Accusé d’avoir trop dépensé en frais de déménagement, l’ancien général Andrew Leslie se défend

38
Le lieutenant-général, à la retraite, Andrew Leslie. (Archives/Cpl Bruno Turcotte, Technicien en imagerie de la Force Opérationnelle 03-07)
Temps de lecture estimé : 3 minutes
Le lieutenant-général, à la retraite, Andrew Leslie. (Archives/Cpl Bruno Turcotte, Technicien en imagerie de la Force Opérationnelle 03-07)
Le lieutenant-général, à la retraite, Andrew Leslie. (Archives/Cpl Bruno Turcotte/Force Opérationnelle 3-07)

L’ancien commandant de l’Armée canadienne, le lieutenant-général (ret.) Andrew Leslie, accuse le gouvernement conservateur de se livrer à une «attaque personnelle» à propos de dépenses de déménagement dans l’objectif de discréditer son nouveau rôle de conseiller du chef du Parti libéral du Canada, Justin Trudeau.

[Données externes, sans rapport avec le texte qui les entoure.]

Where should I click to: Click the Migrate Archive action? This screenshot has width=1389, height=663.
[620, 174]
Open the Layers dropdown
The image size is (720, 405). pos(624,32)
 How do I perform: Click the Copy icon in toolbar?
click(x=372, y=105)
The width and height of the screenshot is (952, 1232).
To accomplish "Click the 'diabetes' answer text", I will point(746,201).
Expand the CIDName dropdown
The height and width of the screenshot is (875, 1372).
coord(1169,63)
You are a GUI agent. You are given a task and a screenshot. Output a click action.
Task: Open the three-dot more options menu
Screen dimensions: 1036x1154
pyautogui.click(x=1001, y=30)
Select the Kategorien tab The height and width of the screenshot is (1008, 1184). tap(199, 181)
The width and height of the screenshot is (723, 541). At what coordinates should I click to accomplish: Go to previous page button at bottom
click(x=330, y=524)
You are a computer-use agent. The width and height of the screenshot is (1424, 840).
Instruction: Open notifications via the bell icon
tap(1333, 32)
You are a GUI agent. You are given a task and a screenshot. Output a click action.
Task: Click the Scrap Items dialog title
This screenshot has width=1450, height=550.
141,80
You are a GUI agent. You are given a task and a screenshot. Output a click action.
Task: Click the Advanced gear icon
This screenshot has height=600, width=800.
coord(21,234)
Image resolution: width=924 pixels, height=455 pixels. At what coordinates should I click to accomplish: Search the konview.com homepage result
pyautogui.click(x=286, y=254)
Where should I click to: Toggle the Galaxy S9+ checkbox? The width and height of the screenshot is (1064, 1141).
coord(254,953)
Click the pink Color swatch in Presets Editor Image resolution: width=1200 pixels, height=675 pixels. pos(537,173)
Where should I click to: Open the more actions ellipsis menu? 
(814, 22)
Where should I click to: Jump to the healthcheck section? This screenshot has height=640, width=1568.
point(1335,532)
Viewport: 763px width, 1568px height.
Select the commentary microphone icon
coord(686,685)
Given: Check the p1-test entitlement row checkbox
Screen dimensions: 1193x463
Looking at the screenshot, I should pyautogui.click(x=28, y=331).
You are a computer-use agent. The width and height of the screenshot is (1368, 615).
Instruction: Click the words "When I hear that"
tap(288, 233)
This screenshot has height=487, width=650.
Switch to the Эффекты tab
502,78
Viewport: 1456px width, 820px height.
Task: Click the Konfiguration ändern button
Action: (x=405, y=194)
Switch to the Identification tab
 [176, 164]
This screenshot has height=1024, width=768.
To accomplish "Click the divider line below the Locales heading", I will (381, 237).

Lors d’un reportage diffusé samedi soir sur CTV, la chaîne a montré un document de la Défense, qu’elle aurait obtenue en vertu de la Loi sur l’accès à l’information, sur les coûts de déménagements de plusieurs de ses anciens et actuels officiers supérieurs. Parmi eux, Andrew Leslie et un déménagement de Ottawa à… Ottawa pour un coût de 72.225, 86$.

Rapidement mis au courant, le ministre de la Défense nationale, Rob Nicholson, a affirmé qu’il demanderait à son ministère comment un déménagement dans la même ville peut coûter autant, mais que ce montant lui semblait de toute façon excessif et a remis en question le jugement de l’ancien militaire.

«En attendant, il est important pour Andrew Leslie d’expliquer en quoi il croit qu’il s’agit là d’une dépense raisonnable que devront absorber les contribuables canadiens», a dit M. Nicholson dans une déclaration.

Attaque et contre-attaque

Celui qui a commandé l’Armée canadienne de 2006 à 2010, et qui a mené les Forces canadiennes en Afghanistan en 2003-2004, a a déclaré à CTV News qu’il n’avait enfreint aucune règle et que la majorité de ces frais de déménagement étaient des honoraires immobiliers.

Dans une réaction publiée sur son site internet, le vétéran des Forces armées canadiennes précise qu’il était éligible à un programme dit de «réinstallation intégrée» qui existe depuis plusieurs décennies.

«Dans mon cas, ma famille et moi avons décidé d’acheter une maison plus petite dans la même ville que celle où j’habitais lors de ma dernière affectation. Après avoir déménagé dix-huit fois alors que je servais mon pays, j’étais heureux de finalement pouvoir m’établir de façon permanente à Ottawa.»

L’ancien lieutenant-général indique également que chaque étape du processus lié au programme est «supervisée par un agent indépendant, engagé par le gouvernement. Chaque somme dépensé requiert une analyse et une approbation indépendante faite en conformité avec les règles du Conseil du trésor du Canada». De plus c’est le Ministère de la Défense nationale qui «paie directement les fournisseurs impliqués (ex. agents immobiliers, déménageurs, etc.)».

Il précise aussi qu’il savait qu’en s’engageant aux côtés de Justin Trudeau il s’exposait «à diverses attaques partisanes» et serait l’objet d’une «surveillance bien plus importante que tout autre vétéran».

Selon lui, l’attaque sert également de prétexte à un réexamen (qui est en cours) de cette politique des Forces armées canadiennes pour aider les militaires et les vétérans lors de déménagements. Fin mai 2013, l’ombudsman de la Défense nationale, Pierre Daigle, déclarait que cela prenait beaucoup trop de temps en cas d’arbitrage ou de griefs pour régler les réclamations financières liées à la réinstallation d’une résidence à une autre des membres des Forces canadiennes.

«Ce que cette attaque partisane me confirme c’est que j’ai pris la bonne décision en voulant continuer à servir mon pays aux côtés de Justin Trudeau.»

Le reportage a été diffusé à moins d’une semaine avant l’ouverture du congrès du Parti libéral du Canada, qui se tiendra à Montréal du 20 au 23 février, au cours duquel Andrew Leslie doit livrer un discours vendredi. M. Leslie souhaite se présenter comme candidat pour les élections de 2015 dans la circonscription d’Ottawa-Orléans.